■ **What is expected**: An unaltered copy of every line below is the expected output.

(Collected data)
== Segment start ==

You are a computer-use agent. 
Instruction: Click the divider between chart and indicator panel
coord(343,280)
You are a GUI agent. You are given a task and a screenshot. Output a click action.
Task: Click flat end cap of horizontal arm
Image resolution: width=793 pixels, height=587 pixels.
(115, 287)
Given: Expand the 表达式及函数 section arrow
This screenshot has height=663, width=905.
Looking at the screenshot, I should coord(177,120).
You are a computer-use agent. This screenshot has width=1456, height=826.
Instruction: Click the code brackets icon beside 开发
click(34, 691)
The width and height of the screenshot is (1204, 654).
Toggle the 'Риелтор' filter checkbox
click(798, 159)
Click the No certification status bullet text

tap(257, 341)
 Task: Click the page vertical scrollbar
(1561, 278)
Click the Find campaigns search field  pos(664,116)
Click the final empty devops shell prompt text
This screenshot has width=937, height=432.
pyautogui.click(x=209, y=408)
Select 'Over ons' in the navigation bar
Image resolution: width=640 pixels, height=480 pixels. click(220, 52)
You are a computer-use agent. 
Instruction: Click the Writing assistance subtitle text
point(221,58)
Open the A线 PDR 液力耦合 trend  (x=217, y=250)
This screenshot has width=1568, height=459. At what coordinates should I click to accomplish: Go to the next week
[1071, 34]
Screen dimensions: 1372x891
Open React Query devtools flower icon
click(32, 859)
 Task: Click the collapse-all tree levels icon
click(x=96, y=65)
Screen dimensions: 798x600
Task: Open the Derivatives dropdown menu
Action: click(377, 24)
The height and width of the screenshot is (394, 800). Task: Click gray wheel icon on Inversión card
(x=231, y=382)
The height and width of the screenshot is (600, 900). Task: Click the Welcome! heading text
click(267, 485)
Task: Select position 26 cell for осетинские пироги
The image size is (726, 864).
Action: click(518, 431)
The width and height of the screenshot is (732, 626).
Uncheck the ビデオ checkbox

== Segment end ==

■ **Exercise answer**:
You are a computer-use agent. 
Instruction: Click the divider between chart and indicator panel
coord(343,280)
You are a GUI agent. You are given a task and a screenshot. Output a click action.
Task: Click flat end cap of horizontal arm
Image resolution: width=793 pixels, height=587 pixels.
(115, 287)
Given: Expand the 表达式及函数 section arrow
This screenshot has height=663, width=905.
Looking at the screenshot, I should coord(177,120).
You are a computer-use agent. This screenshot has width=1456, height=826.
Instruction: Click the code brackets icon beside 开发
click(34, 691)
The width and height of the screenshot is (1204, 654).
Toggle the 'Риелтор' filter checkbox
click(798, 159)
Click the No certification status bullet text

tap(257, 341)
 Task: Click the page vertical scrollbar
(1561, 278)
Click the Find campaigns search field  pos(664,116)
Click the final empty devops shell prompt text
This screenshot has width=937, height=432.
pyautogui.click(x=209, y=408)
Select 'Over ons' in the navigation bar
Image resolution: width=640 pixels, height=480 pixels. click(220, 52)
You are a computer-use agent. 
Instruction: Click the Writing assistance subtitle text
point(221,58)
Open the A线 PDR 液力耦合 trend  (x=217, y=250)
This screenshot has width=1568, height=459. At what coordinates should I click to accomplish: Go to the next week
[1071, 34]
Screen dimensions: 1372x891
Open React Query devtools flower icon
click(32, 859)
 Task: Click the collapse-all tree levels icon
click(x=96, y=65)
Screen dimensions: 798x600
Task: Open the Derivatives dropdown menu
Action: click(377, 24)
The height and width of the screenshot is (394, 800). Task: Click gray wheel icon on Inversión card
(x=231, y=382)
The height and width of the screenshot is (600, 900). Task: Click the Welcome! heading text
click(267, 485)
Task: Select position 26 cell for осетинские пироги
The image size is (726, 864).
Action: click(518, 431)
The width and height of the screenshot is (732, 626).
Uncheck the ビデオ checkbox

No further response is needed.